### [Short problem]
Report every line of the listing below that contains the word "accomplish".

### [Stored rows]
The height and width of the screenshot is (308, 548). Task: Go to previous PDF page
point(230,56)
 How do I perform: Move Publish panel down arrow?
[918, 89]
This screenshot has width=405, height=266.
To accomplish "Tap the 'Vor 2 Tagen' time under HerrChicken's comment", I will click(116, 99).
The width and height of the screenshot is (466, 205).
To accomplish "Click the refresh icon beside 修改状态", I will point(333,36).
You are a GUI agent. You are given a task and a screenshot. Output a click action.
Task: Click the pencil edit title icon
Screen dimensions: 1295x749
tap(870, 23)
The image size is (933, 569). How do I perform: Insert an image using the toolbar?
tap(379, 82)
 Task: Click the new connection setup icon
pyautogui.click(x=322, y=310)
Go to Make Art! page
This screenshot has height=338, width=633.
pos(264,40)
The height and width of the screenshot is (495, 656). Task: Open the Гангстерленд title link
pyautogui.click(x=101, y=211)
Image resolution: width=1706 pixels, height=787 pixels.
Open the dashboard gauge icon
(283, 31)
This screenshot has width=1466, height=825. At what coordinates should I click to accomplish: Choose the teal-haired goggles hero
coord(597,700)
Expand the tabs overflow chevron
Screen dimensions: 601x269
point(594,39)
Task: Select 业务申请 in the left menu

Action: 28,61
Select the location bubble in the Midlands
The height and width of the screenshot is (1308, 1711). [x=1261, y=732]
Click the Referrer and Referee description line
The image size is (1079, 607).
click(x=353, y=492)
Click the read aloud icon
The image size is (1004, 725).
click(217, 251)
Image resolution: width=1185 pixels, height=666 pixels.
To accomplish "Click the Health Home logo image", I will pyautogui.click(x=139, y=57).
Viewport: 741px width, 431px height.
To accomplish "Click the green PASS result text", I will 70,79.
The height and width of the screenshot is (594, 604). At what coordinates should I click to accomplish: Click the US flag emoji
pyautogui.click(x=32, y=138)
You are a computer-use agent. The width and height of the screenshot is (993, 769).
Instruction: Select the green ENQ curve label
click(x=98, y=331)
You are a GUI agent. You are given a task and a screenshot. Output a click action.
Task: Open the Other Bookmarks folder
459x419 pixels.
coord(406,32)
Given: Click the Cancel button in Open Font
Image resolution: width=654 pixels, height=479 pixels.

### [Full output]
To accomplish "Tap the 'Vor 2 Tagen' time under HerrChicken's comment", I will click(116, 99).
To accomplish "Click the refresh icon beside 修改状态", I will point(333,36).
This screenshot has width=1466, height=825. At what coordinates should I click to accomplish: Choose the teal-haired goggles hero
To accomplish "Click the Health Home logo image", I will pyautogui.click(x=139, y=57).
To accomplish "Click the green PASS result text", I will 70,79.
The height and width of the screenshot is (594, 604). At what coordinates should I click to accomplish: Click the US flag emoji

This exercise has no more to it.